The next day, I received a call from Paul accepting my offer, and I quickly arranged a pickup. After getting the car home, my first task was to document the car by trying to hunt down all the previous owners. I wrote several letters to the DMV with enclosed checks to cover searches spanning four states (Maine, Connecticut, New York, and Pennsylvania). The puzzle began to fall in place as the copies of previous owners' registrations and titles began to arrive on my doorstep. I then began to contact each owner. This involved searching phone books from different areas until I found my first hit for Robert McCallister. It was the fifth McCallister I called that confirmed he used to own a Hemi Challenger. One lead led to another since these guys were part of the same crowd that raced around town. I contacted every owner and got their story about the car. They were all more than willing to share a piece of history and send letters with information, photos, stories, and insurance cards. Eventually, I worked my way up to the first owner: Dennis Grebauskas.

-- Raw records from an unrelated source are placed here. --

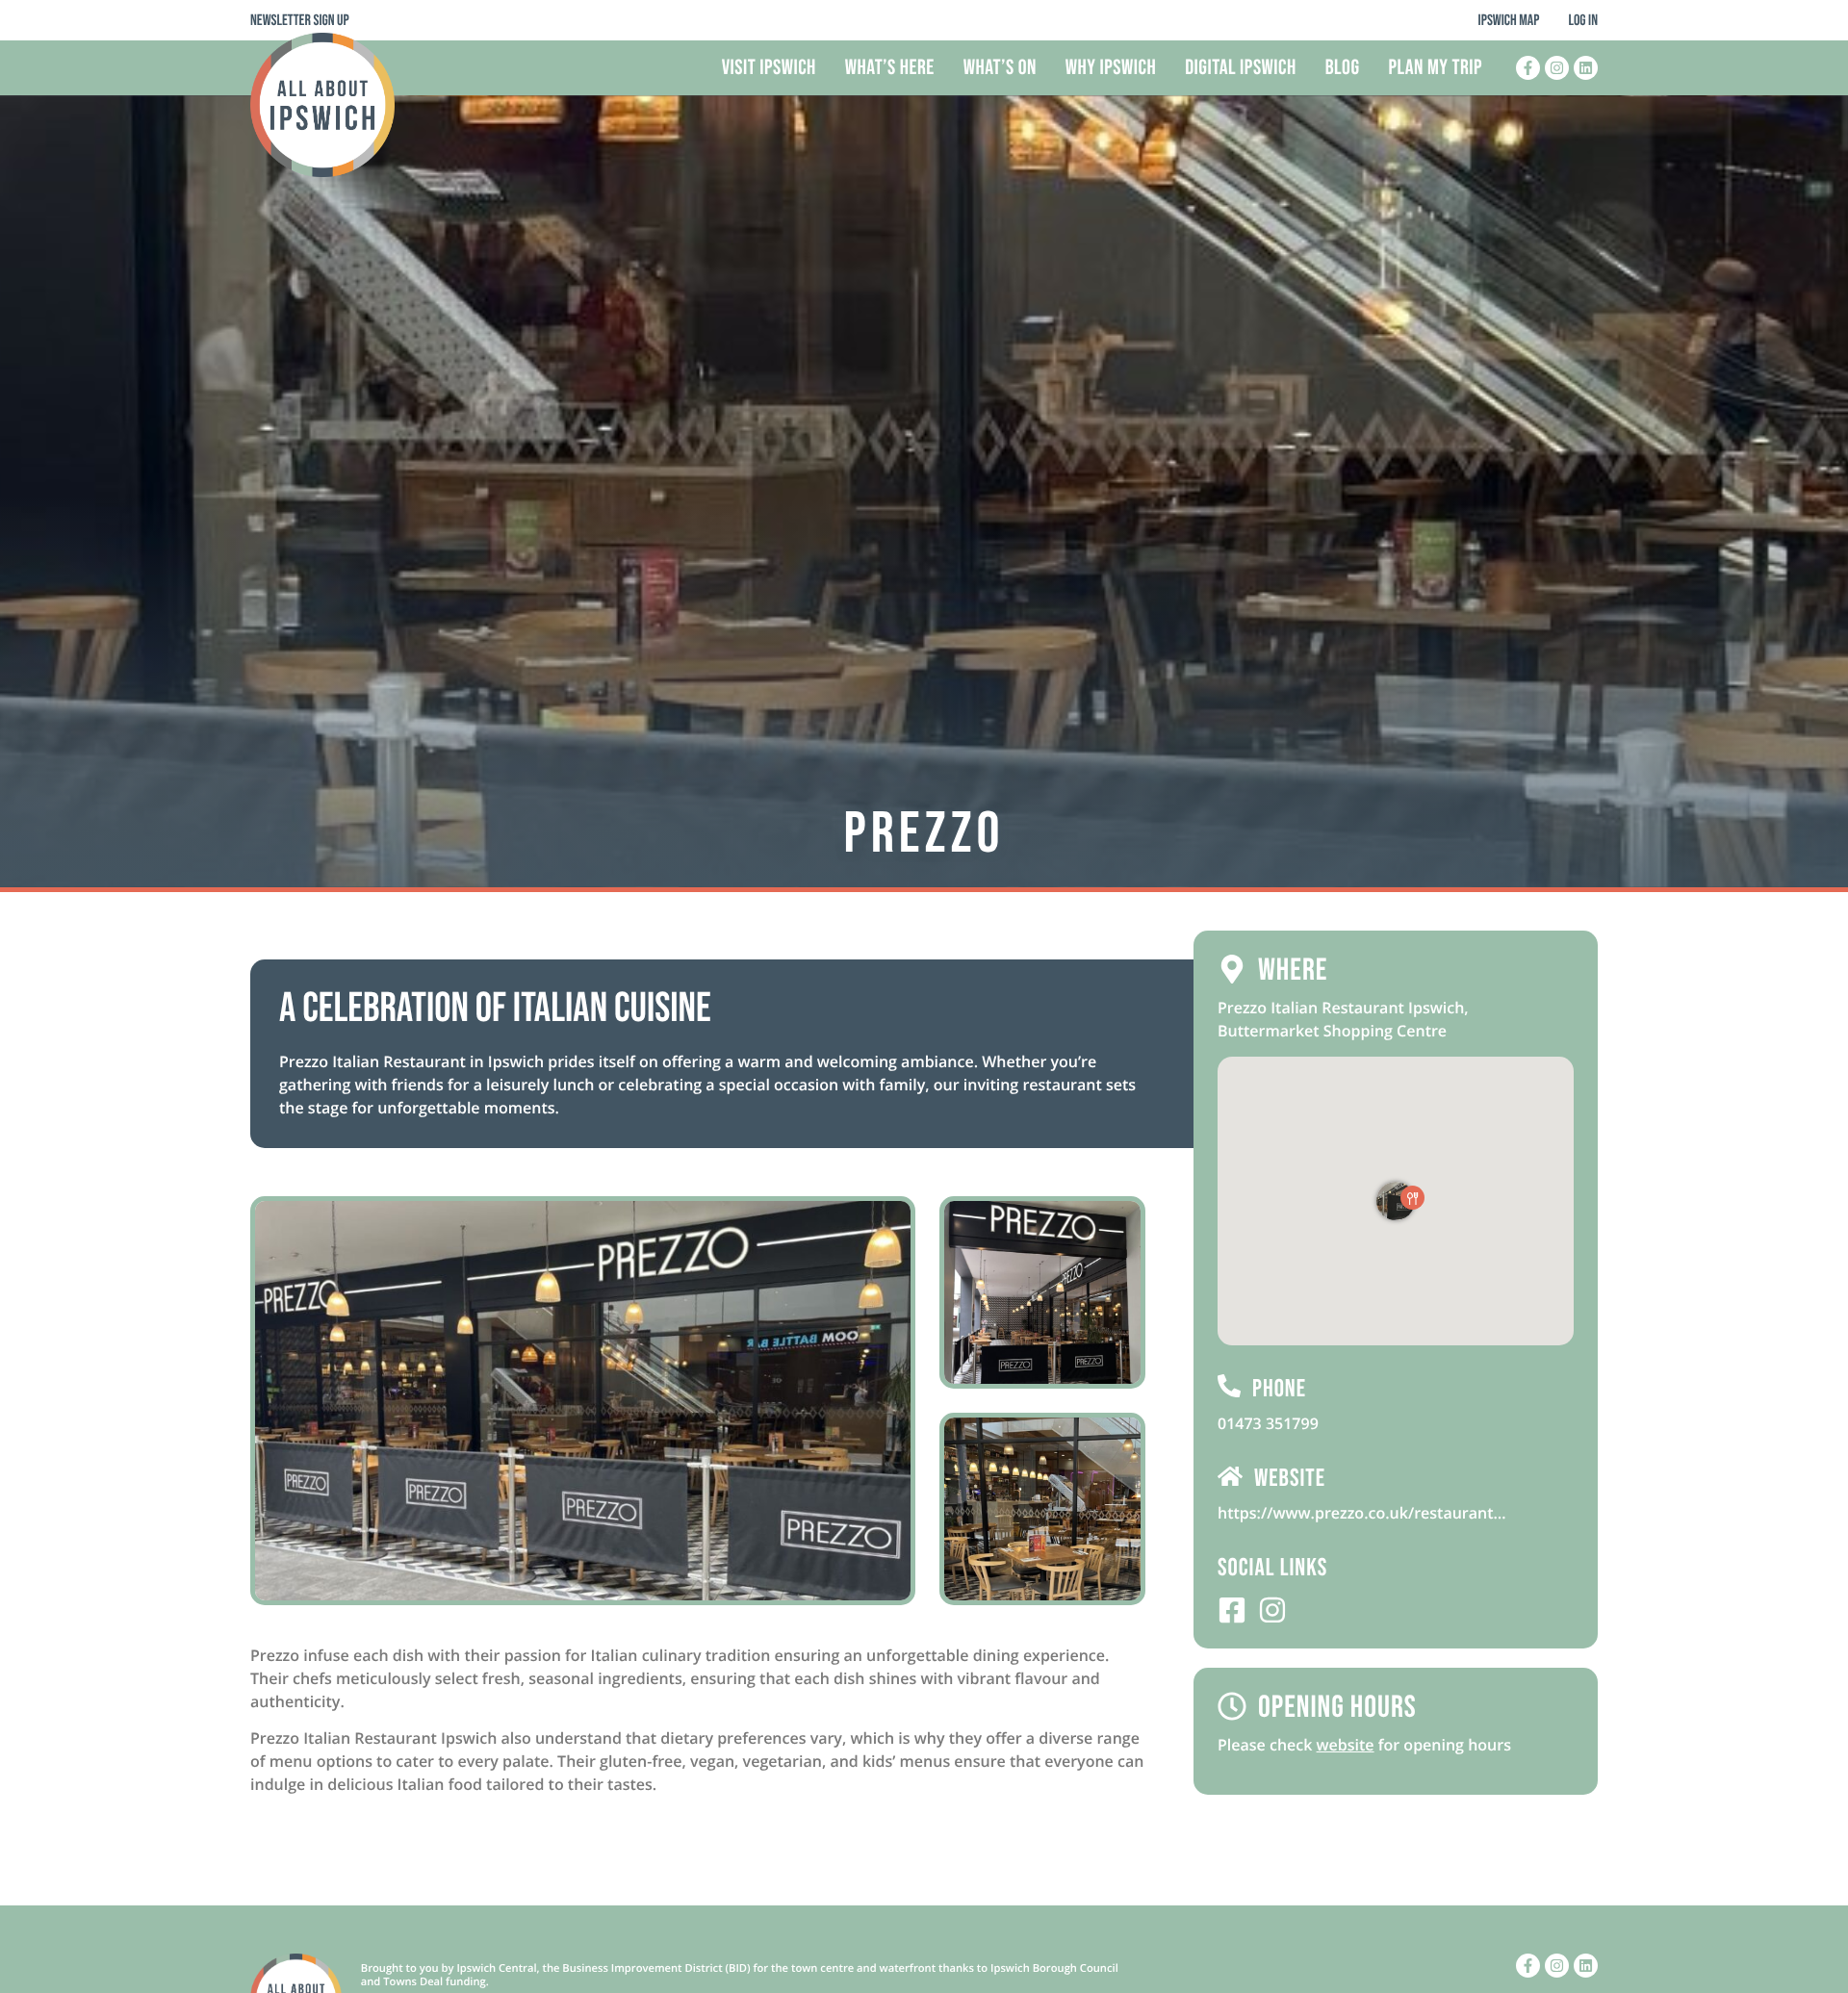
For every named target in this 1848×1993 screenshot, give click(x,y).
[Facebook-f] (1528, 68)
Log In (1583, 21)
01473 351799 (1268, 1423)
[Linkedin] (1586, 68)
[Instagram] (1557, 68)
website (1345, 1744)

The car was purchased new by Dennis on December 26, 1969, from Tidewater Dodge in Norfolk, Virginia, for the sum of $4,735. The car was ordered with a 727 automatic, 426 Hemi, front power-disc brakes, 4.10 Sure Grip in a Dana 60, and power steering. The Challenger came from the plant in Go Mango orange with white longitudinal stripes, bucket seats, center console, solid state AM radio, dual exhaust with chrome tips, and 15-inch Rallye wheels. Since Dennis was in the Navy, his address on the title was that of his ship-the USS Leahy docked in New York. He had the car for about a year and then sold it.

The car ended up at Valley Dodge in Waterbury, Connecticut. It was then purchased by Robert McCallister on October 20, 1970. he stripped off all the power units, steering, and brakes, and went racing. Rumor is, the transmission lasted only two weeks before having to be rebuilt. He sold it to Russell Harris in April 1973.

Russell loved to race as indicated by the Cragar wheels and hood-mounted tachometer. He racked up little mileage in those years because it was always trailered to the track. after grenading the engine during a street race, he sold the Dodge in 1974 with only 18,000 miles to racing rival Tom Lillis.

Tom repaired the car and drove it for about a year before pulling the driveline and selling the car with a small-block.

The car was then bought by Richard Dobbins, who owned the car from 1976 to 1984. He drove the car from Connecticut to Colorado and replaced the small-block 273 with a 340. He also installed traction bars and a B-Body 4.10 rear, and repainted the car blue. Richard confessed he never knew the car was a Hemi car until years later.

The Dodge then ended up with Paul McCartney who had intentions of restoring the car back to original conditions, but never found the time and financial resources.

In July 1992, I bought the car from Paul and began a long restoration that would take ten years to return the Challenger to the street and another three more to get it back to how it came from the factory.